▶ _RECORDS TO PROCESS_:

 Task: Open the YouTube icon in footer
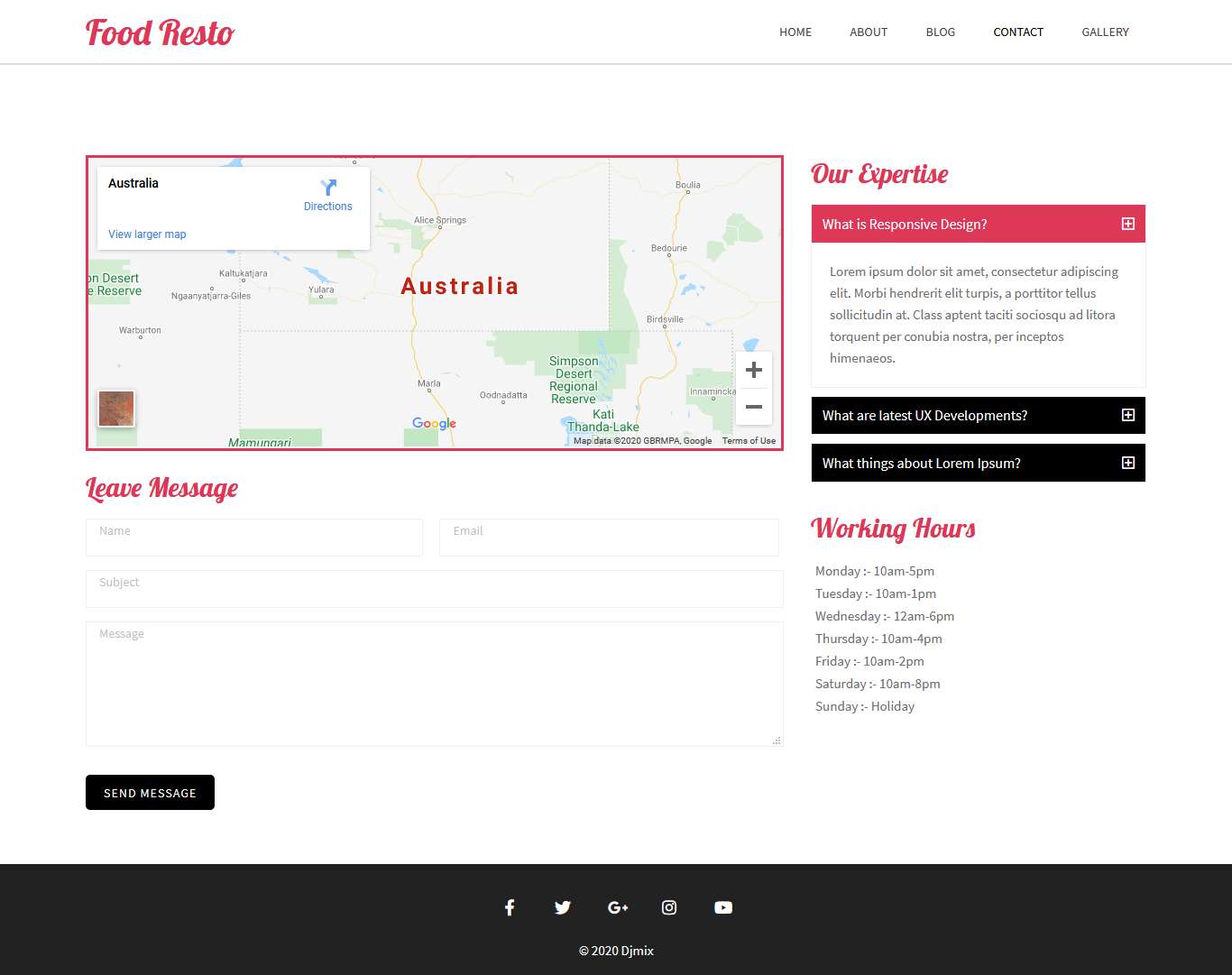(x=723, y=907)
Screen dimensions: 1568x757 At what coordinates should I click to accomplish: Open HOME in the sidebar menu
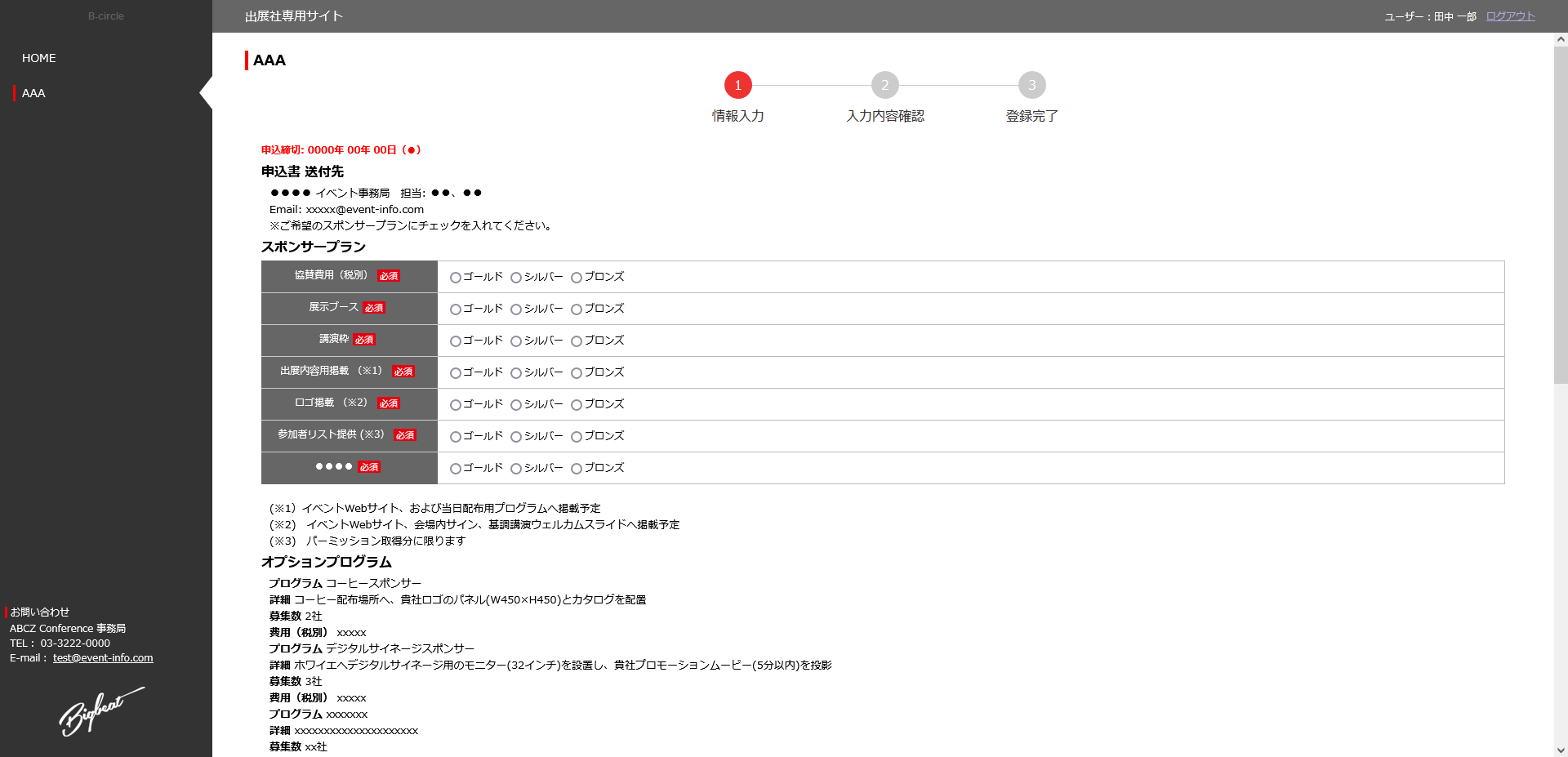(x=39, y=58)
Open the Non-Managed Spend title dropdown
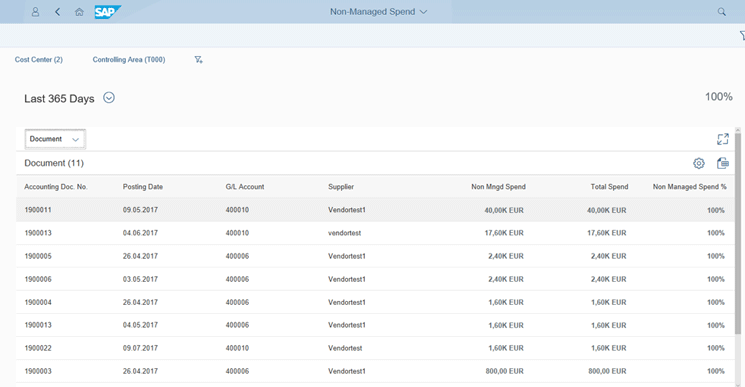745x387 pixels. pyautogui.click(x=379, y=12)
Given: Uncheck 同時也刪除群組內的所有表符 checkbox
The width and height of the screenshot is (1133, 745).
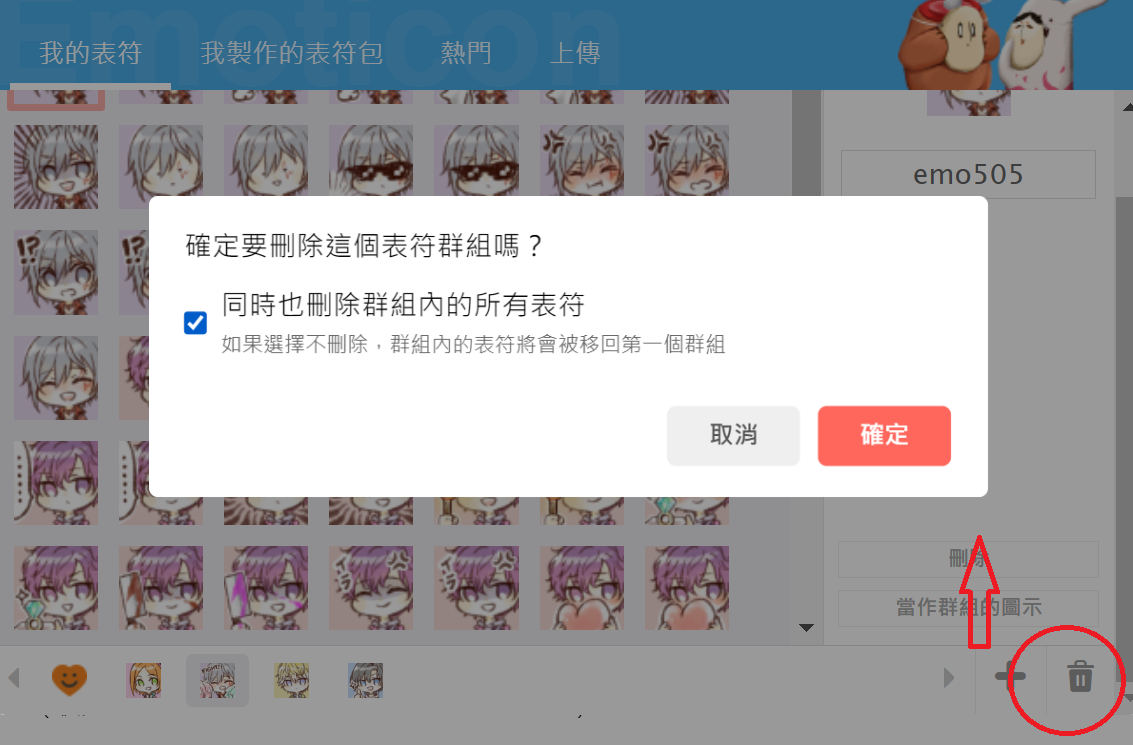Looking at the screenshot, I should coord(195,322).
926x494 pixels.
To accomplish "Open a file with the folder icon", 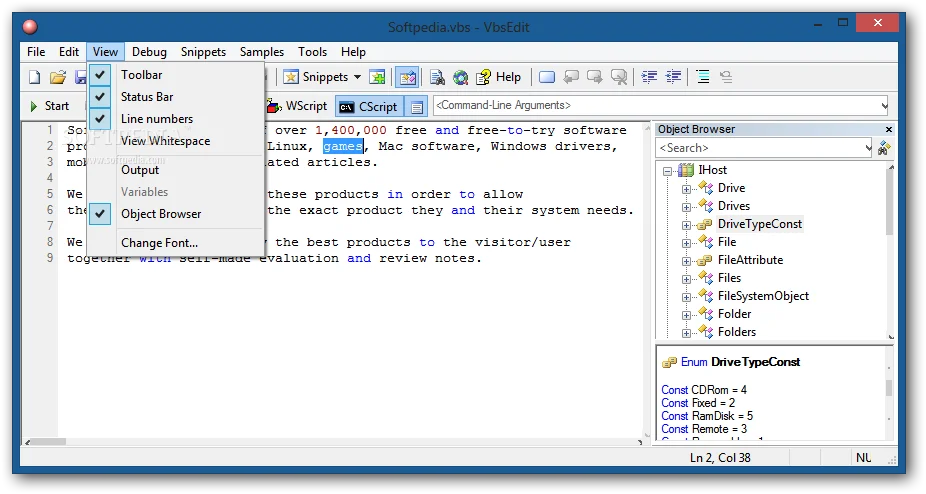I will (x=58, y=77).

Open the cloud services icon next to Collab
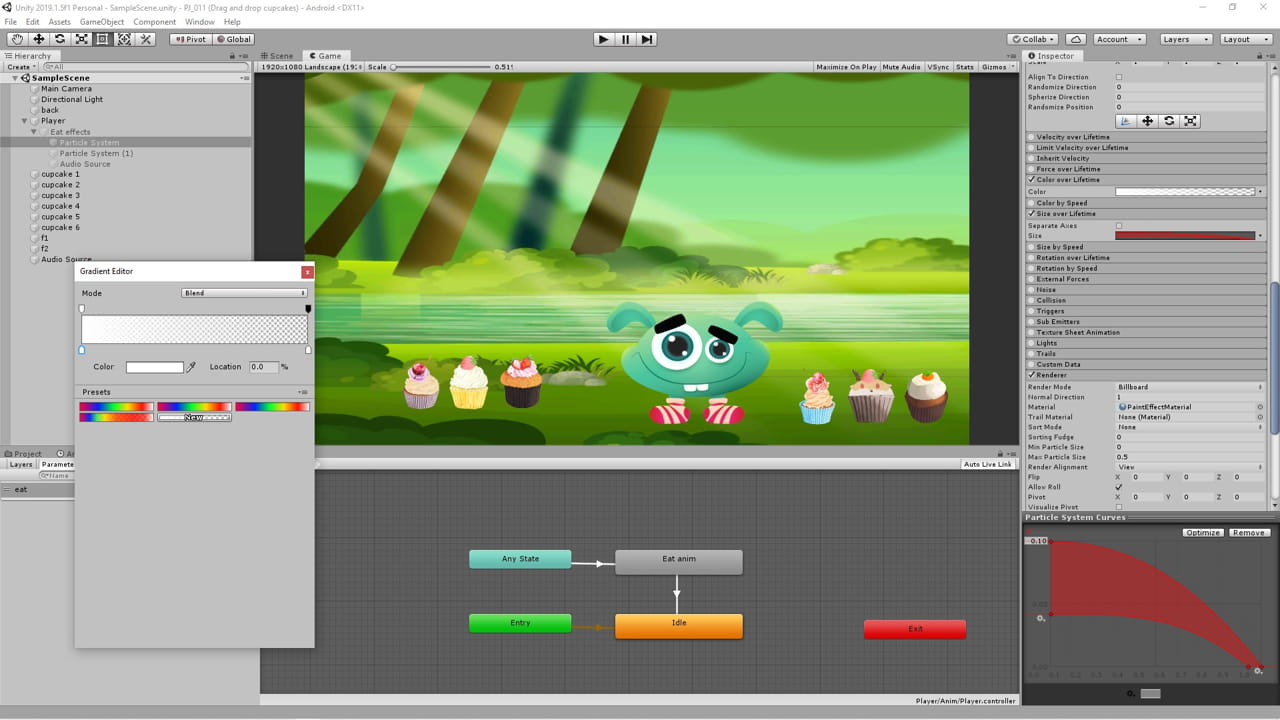coord(1076,39)
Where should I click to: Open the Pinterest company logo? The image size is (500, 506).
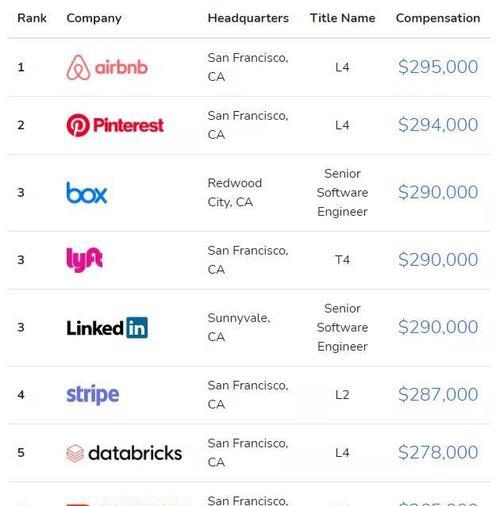pos(115,125)
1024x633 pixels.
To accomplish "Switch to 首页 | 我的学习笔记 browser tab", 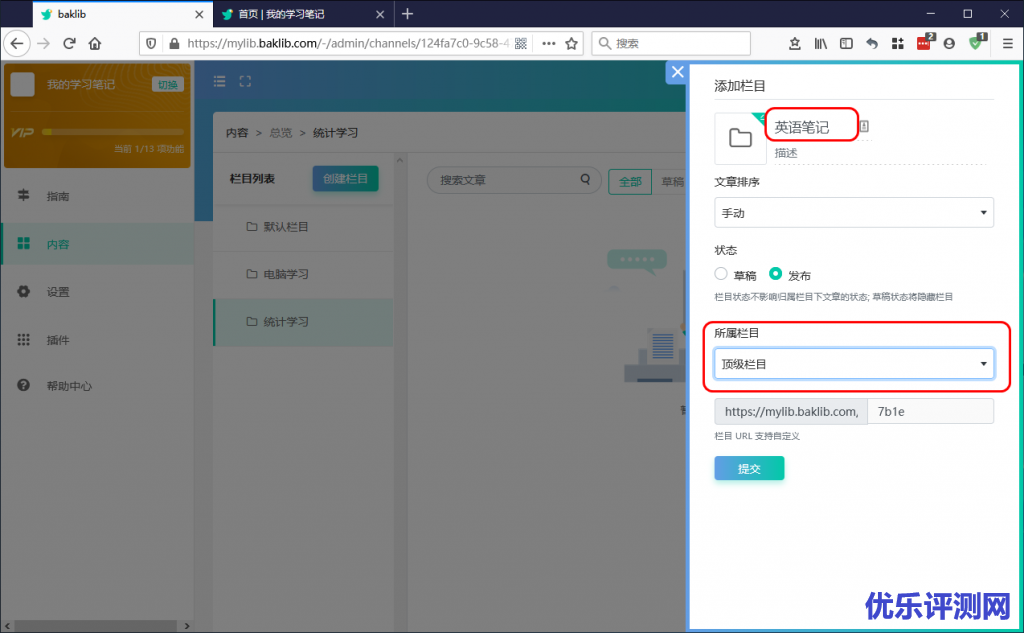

▶ _PROMPT_:
Output, exactly and without pictures, the lines above that run from the one containing "1024x633 pixels." through the last line of the entries, inclusive.

▶ _SOLUTION FOR THIS TASK_:
1024x633 pixels.
To accomplish "Switch to 首页 | 我的学习笔记 browser tab", 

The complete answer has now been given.